> _SOURCE DOCUMENT_
----
Robert Townsend of the American Academy of Arts & Sciences plans Hill visits with LeaMarie Herron, West Virginia University.

Luckily for a novice like myself, the NHA prepares would-be advocates the day before, with a day of presentations about the usefulness of the humanities and the challenges the field faces. The 2015 annual meeting featured Scott Jaschik, who was a history major as an undergraduate and is now editor of Inside Higher Ed, and William “Bro” Adams, chairman of the National Endowment for the Humanities, as well as an array of humanists inside and outside the academy. One highlight was a preview of an interactive map of local humanities activities, which will be produced by the Humanities Working Groups for Community Impact, a new joint initiative by the NHA and the Federation of State Humanities Councils.

At the conclusion of the presentations, attendees split into delegations to plan their Hill visits the next day. In our case, that involved reviewing information provided by the NHA about the members assigned to us—the committees they belonged to, their votes on previous legislation involving the NEH—as well as the members of congressional staff with whom we were scheduled to meet. In addition, we reviewed online talking points about where NEH funds had been spent. Another interesting thing I learned is that lists of NEH grantees are available online and can be sorted into congressional districts.2

During visits with congressional staff, I made several observations. First, I was reminded of how integral history is to public understandings of the humanities, and how efforts to capture a local community’s history can be a powerful statement for the usefulness of humanities disciplines overall. For example, Chronicling America is a partnership between the NEH and the Library of Congress that is digitizing (and making searchable) local newspapers across the country. So far, the program has produced nearly a million pages of digitized text, covering the years between 1836 and 1922.3 Projects such as this are integral to the work of academic researchers, but they arguably hold even more significance for local classrooms and communities; their importance is easily understood by a wide variety of community members.
----
> _SUPPLIED DATA_

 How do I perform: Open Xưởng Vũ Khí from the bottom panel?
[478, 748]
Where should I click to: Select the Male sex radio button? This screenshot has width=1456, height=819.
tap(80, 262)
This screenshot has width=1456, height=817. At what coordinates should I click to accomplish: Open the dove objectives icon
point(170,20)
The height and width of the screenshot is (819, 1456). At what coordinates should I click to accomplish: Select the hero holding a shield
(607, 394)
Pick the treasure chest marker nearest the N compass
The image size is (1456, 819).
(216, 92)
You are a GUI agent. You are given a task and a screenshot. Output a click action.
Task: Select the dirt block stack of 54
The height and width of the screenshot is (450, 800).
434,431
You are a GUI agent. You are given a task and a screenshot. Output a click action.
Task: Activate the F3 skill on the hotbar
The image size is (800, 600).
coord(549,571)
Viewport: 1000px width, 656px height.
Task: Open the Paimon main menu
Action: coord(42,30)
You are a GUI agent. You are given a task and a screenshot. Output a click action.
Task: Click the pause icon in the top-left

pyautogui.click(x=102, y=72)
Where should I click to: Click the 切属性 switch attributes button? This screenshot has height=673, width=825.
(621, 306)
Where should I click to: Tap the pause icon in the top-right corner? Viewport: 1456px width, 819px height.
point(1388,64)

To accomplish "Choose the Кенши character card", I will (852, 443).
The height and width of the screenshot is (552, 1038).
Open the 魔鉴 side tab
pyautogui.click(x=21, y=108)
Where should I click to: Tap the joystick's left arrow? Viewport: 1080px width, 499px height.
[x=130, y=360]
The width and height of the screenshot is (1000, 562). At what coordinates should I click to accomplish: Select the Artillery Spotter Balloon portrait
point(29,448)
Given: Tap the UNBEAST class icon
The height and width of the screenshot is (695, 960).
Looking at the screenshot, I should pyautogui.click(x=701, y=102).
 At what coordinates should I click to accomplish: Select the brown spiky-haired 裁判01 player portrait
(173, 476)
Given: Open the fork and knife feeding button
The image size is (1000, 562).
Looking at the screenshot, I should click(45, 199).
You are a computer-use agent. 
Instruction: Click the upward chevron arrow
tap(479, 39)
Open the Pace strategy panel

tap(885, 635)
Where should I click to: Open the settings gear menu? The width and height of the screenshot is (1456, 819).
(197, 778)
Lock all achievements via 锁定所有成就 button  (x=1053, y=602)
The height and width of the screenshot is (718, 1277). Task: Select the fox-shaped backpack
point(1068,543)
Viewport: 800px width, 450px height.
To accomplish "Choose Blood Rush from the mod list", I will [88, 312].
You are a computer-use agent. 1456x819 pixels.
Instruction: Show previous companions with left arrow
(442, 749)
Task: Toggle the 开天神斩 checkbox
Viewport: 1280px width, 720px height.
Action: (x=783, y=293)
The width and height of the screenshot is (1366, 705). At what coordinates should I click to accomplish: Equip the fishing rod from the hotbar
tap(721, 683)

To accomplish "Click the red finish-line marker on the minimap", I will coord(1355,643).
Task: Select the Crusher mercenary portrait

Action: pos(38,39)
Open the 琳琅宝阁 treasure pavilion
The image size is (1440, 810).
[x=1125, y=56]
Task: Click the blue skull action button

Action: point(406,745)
----
> _WRITTEN INSTRUCTION 1_
Transcribe the humanities advocacy passage from "Luckily for a" to "State Humanities Councils.".
> _WRITTEN INSTRUCTION 2_
Find each line of the records that contains the word "arrow" and copy those lines.

> _FULL ANSWER 1_
Luckily for a novice like myself, the NHA prepares would-be advocates the day before, with a day of presentations about the usefulness of the humanities and the challenges the field faces. The 2015 annual meeting featured Scott Jaschik, who was a history major as an undergraduate and is now editor of Inside Higher Ed, and William “Bro” Adams, chairman of the National Endowment for the Humanities, as well as an array of humanists inside and outside the academy. One highlight was a preview of an interactive map of local humanities activities, which will be produced by the Humanities Working Groups for Community Impact, a new joint initiative by the NHA and the Federation of State Humanities Councils.

> _FULL ANSWER 2_
Where should I click to: Tap the joystick's left arrow? Viewport: 1080px width, 499px height.
Instruction: Click the upward chevron arrow
Instruction: Show previous companions with left arrow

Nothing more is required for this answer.